▸ BRIEF
Lines in the following data that contain the string "will" are to be counted. Report only their number.
***
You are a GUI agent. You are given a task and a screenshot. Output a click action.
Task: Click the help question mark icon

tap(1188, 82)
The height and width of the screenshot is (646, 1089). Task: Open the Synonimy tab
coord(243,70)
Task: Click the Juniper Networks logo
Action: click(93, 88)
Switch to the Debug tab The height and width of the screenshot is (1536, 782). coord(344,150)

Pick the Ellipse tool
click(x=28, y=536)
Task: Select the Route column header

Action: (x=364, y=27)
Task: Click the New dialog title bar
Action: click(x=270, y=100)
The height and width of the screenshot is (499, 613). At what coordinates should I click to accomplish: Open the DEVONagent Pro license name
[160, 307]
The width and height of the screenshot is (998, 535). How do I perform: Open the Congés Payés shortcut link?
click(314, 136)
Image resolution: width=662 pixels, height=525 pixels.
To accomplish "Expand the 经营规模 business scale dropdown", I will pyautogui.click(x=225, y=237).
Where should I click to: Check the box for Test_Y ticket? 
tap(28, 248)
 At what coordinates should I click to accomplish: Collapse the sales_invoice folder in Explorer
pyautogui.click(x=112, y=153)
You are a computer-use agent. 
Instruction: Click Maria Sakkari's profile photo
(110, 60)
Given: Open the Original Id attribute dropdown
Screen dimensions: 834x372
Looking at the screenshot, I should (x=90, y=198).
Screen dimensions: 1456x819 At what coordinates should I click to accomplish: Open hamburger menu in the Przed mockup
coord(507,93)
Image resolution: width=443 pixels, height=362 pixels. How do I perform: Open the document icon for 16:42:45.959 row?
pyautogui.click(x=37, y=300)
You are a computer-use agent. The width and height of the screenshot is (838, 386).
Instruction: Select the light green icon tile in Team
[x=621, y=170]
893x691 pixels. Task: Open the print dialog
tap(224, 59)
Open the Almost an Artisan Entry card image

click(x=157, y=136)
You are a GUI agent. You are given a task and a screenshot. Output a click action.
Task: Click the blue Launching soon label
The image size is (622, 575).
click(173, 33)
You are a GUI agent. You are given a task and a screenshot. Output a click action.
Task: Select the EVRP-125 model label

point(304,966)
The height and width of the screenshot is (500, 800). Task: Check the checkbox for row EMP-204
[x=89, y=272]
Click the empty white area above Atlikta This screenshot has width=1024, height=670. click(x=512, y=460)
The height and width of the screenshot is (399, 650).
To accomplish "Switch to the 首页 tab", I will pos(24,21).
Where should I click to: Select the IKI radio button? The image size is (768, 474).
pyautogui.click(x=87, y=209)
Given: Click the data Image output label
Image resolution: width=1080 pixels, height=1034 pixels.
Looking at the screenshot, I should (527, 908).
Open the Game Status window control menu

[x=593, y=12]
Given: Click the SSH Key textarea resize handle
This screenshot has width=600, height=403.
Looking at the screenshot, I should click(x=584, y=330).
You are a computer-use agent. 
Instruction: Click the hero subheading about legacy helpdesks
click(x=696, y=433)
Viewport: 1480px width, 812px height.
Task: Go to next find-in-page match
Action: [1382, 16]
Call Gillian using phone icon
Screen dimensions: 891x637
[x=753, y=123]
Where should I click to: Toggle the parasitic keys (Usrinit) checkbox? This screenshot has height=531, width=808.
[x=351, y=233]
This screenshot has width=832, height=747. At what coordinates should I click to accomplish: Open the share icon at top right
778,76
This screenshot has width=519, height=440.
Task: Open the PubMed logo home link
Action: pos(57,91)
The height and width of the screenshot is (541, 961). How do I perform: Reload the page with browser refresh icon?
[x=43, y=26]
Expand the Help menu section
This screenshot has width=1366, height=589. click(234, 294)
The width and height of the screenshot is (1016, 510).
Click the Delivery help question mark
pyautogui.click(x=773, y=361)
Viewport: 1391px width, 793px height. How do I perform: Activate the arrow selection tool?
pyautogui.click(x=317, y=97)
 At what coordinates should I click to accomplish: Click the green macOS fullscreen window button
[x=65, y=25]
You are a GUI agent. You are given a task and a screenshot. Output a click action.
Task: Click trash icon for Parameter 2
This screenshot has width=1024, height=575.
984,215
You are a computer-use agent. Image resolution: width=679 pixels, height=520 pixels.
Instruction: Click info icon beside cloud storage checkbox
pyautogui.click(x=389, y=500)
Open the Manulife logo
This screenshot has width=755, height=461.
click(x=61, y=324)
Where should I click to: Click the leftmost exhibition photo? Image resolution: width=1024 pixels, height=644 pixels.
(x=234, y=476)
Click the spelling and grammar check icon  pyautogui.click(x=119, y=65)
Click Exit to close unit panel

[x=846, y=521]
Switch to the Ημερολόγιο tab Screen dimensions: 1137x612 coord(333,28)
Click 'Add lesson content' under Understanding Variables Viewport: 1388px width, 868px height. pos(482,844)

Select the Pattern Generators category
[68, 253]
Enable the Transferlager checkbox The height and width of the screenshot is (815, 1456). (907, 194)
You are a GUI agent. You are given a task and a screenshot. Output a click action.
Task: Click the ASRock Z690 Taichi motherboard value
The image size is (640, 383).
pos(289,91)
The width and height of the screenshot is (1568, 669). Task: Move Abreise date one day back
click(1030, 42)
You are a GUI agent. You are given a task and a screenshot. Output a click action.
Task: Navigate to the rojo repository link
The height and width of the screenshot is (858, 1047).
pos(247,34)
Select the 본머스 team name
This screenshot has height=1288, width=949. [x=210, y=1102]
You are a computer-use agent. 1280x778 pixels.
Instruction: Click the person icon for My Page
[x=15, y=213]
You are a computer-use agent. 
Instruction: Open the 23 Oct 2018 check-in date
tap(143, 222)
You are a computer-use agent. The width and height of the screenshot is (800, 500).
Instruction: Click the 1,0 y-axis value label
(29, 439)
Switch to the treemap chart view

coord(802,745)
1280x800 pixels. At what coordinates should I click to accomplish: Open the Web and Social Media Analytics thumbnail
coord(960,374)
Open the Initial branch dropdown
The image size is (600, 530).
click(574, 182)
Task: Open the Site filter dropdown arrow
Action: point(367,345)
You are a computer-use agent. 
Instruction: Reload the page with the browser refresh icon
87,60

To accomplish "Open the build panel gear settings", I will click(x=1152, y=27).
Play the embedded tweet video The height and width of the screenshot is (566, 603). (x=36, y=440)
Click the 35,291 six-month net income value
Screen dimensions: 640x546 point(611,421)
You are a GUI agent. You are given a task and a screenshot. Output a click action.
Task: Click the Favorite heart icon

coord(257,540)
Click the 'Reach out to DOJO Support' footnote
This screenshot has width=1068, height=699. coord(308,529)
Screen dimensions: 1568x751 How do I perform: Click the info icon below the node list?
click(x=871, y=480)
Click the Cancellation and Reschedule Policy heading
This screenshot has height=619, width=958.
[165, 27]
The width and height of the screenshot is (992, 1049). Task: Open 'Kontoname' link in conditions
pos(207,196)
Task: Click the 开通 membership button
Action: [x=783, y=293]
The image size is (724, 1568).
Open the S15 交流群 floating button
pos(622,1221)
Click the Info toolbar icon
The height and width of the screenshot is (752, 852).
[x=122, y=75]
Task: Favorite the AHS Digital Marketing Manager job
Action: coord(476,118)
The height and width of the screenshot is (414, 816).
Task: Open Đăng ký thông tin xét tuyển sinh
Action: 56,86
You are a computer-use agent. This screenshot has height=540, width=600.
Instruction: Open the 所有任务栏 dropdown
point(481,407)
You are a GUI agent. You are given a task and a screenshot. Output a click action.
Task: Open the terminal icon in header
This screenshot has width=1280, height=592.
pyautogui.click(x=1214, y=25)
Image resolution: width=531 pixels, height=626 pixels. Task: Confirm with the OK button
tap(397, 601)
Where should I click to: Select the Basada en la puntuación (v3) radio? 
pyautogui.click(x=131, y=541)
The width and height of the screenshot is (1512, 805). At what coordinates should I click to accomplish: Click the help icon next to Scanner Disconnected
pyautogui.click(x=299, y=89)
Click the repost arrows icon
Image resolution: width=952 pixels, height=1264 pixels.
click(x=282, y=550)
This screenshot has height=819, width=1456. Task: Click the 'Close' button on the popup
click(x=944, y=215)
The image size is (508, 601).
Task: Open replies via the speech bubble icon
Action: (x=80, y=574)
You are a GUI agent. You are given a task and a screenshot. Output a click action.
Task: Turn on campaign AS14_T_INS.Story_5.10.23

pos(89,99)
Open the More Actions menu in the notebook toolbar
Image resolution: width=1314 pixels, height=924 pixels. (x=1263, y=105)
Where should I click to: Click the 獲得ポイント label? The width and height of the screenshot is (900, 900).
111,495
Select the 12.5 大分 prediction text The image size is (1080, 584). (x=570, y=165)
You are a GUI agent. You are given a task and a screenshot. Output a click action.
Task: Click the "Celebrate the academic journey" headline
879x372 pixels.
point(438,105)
***
▸ WRITTEN REPLY
3